In Part 1, we explored the theoretical foundations of LLM-driven factory control. In Part 2, we watched these concepts come alive in Factorio's visual environment—seeing agents optimize power generation, mining operations, and pollution management in real-time.
Now comes the crucial question: what enables this level of intelligent coordination at the data and communication layer?
Core Insight: LLM systems need fundamentally different technical approaches as compared to traditional automation
Traditional automation: Binary inputs, deterministic rules, predictable outputs
LLM-based systems: Semantic interpretation, contextual reasoning, adaptive responses
These fundamental differences mean that, when deploying LLM-based systems in industrial environments, we encounter a new set of technical challenges that traditional automation rarely faces:
MQTT and JSON are both widely used in various domains.
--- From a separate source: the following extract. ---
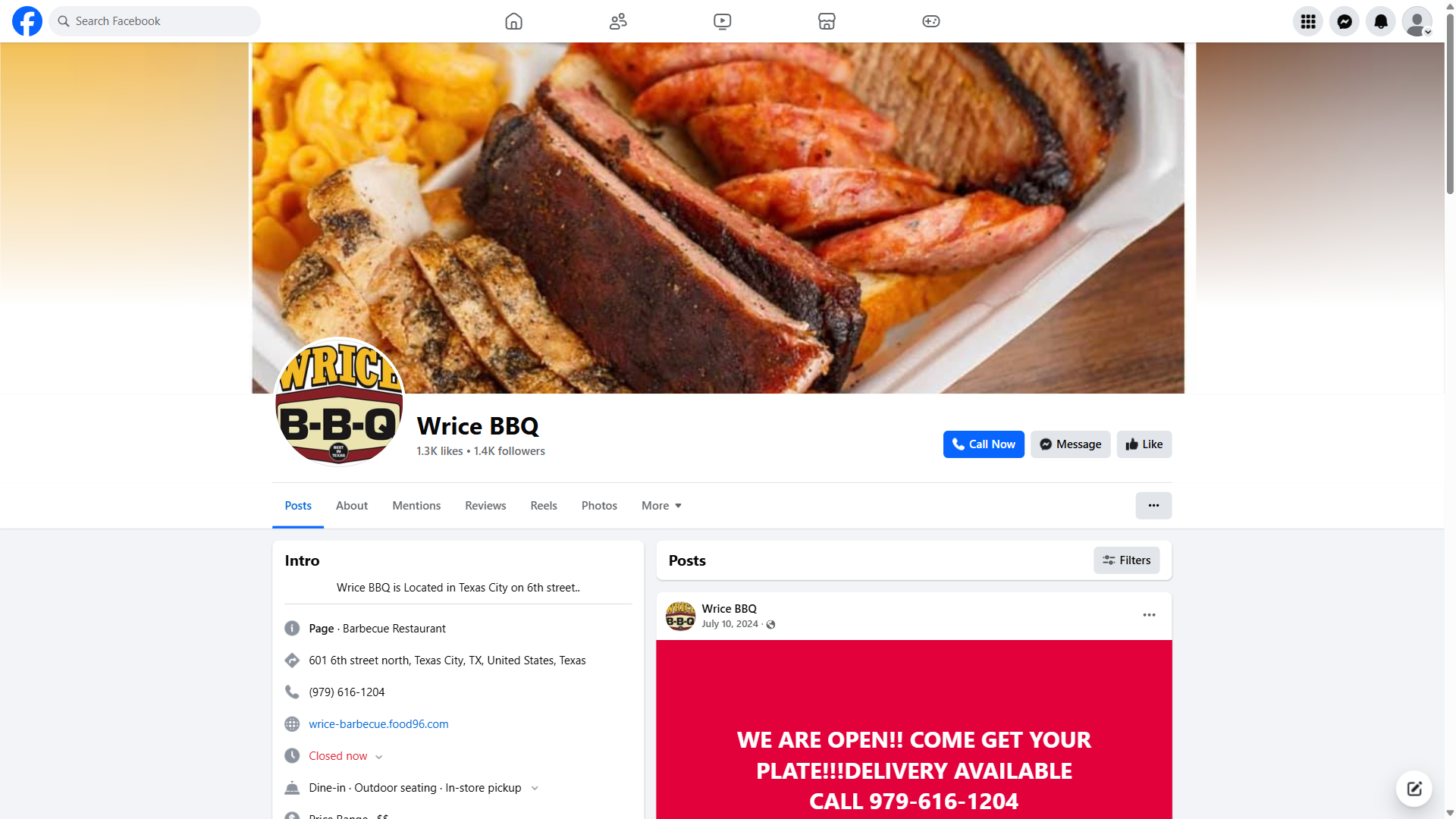1456x819 pixels.
Task: Open the Facebook Home icon
Action: pos(513,21)
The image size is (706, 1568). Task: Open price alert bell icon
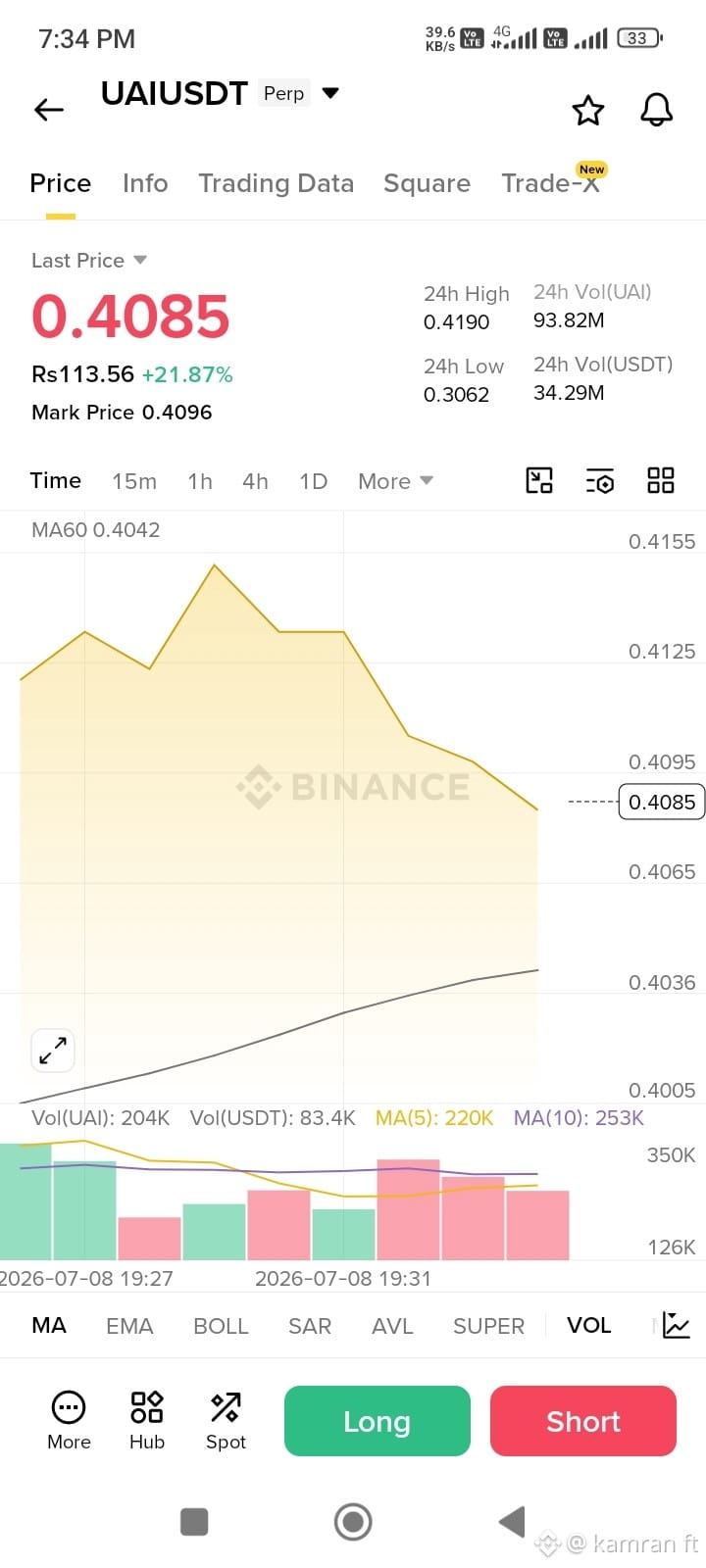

In our research environment—where LLM agents interact with a digital factory—this combination has proven especially effective for addressing the unique challenges of semantic communication and coordination.
Core Insight: JSON's key-value structure mirrors how LLMs process relationships and meaning
Traditional industrial systems often use binary protocols, register maps, or proprietary data formats. In our LLM agent research, we found that these models excel at processing structured, meaningful information—such as JSON—that mirrors human reasoning patterns.
Consider this Factorio solar farm data represented in JSON:
{
"solar_farm": {
"panels": 45,
"accumulators": 45,
"power_output": "85 W/m²",
"analysis": "Current 1:1 ratio insufficient for continuous operation"
}
}
The semantic richness is apparent: an LLM can understand not just the numbers, but their meaning and relationships. The structure itself presents the system state.
Key-Value Semantics: In our experiments, JSON's structure closely matches how LLMs process relationships. "panels are 45" maps directly to how LLMs understand subject-predicate relationships.